Les aéroports de Lyon et de Nice ont attiré les candidats
Comme attendu, de nombreux candidats ont soumis des offres pour la privatisation des aéroports de Nice et de Lyon. Les dossiers devaient être remis jeudi avant midi auprès de l’Agence des participations de l’Etat (APE). Au moins quatre offres indicatives ont été déposées pour Lyon et au moins trois autres l’ont été pour Nice, ont indiqué à Reuters des sources proches du dossier.
Meridiam, associé au groupe espagnol Ferrovial, et le trio Vinci-Predica-Caisse des dépôts ont déposé des offres sur les deux dossiers.
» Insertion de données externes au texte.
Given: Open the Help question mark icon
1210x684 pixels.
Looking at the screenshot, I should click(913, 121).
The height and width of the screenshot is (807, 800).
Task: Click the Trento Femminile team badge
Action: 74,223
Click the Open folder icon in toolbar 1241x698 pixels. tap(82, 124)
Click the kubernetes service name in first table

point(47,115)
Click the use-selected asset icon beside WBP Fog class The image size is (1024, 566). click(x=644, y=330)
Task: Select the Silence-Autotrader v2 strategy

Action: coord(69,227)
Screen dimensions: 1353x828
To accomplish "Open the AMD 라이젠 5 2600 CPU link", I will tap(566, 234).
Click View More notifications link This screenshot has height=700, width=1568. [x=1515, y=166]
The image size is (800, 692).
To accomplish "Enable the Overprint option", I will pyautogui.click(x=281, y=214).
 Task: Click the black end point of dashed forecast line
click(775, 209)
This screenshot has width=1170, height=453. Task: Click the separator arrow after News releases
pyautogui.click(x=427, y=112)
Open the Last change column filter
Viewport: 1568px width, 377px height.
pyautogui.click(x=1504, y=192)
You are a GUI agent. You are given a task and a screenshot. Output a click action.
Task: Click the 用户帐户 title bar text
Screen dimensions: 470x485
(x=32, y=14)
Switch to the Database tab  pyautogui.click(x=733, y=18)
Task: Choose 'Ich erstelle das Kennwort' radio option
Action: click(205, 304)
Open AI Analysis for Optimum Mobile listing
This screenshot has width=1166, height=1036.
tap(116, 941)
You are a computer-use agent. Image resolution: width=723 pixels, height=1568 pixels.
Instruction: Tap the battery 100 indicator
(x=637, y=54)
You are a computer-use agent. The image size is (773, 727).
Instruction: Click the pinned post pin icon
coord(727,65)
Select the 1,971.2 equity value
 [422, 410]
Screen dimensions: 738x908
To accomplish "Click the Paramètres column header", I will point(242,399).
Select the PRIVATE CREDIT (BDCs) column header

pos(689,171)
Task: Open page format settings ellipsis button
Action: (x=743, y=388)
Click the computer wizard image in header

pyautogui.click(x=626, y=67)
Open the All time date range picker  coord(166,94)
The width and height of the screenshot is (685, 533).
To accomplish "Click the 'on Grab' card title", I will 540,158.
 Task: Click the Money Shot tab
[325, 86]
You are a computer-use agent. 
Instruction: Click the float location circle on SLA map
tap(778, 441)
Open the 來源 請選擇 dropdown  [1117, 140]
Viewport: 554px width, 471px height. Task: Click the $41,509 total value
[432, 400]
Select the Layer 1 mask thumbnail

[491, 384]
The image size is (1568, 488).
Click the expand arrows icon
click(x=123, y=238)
Ardian concourt également pour les deux aéroports régionaux. Le fonds serait associé à Siparex et à des Caisses d’Epargne régionales pour Lyon, indique Reuters. Le fonds d’investissement Cube Infrastructure, associé à l’aéroport de Genève, a aussi déposé une offre pour l’aéroport de Lyon.
Des candidatures de l’australien Macquarie, de Changi Airports, le gestionnaire de l’aéroport de Singapour, et des fonds de pension canadiens Canadia Pension Plan Investment Board (CPPIB) et Ontario Teachers’ Pension Plan étaient également attendues. Allianz, allié au fonds Global Infrastructure Partners, était annoncé candidat pour le seul aéroport de Nice, tout comme le tandem composé de l’italien Atlantia et d’EDF Invest. Si leurs offres indicatives sont retenues, les candidats pourront ensuite participer au second tour d’enchères pour soumettre une offre ferme avant la date-butoir du 4 juillet.
Aucune communication n’est prévue par le ministère de l’Economie à ce stade des appels d’offres, a indiqué Bercy. Le gouvernement français a lancé en mars dernier le processus de privatisation de Lyon-Saint Exupéry et Nice-Côte d’Azur en mettant en vente les participations de 60% que l’Etat détient dans chacun des deux aéroports régionaux. Ces privatisations pourraient rapporter jusqu'à 1,5 milliard d’euros à l’Etat qui s’est déjà désengagé en 2014 de l’aéroport de Toulouse-Blagnac.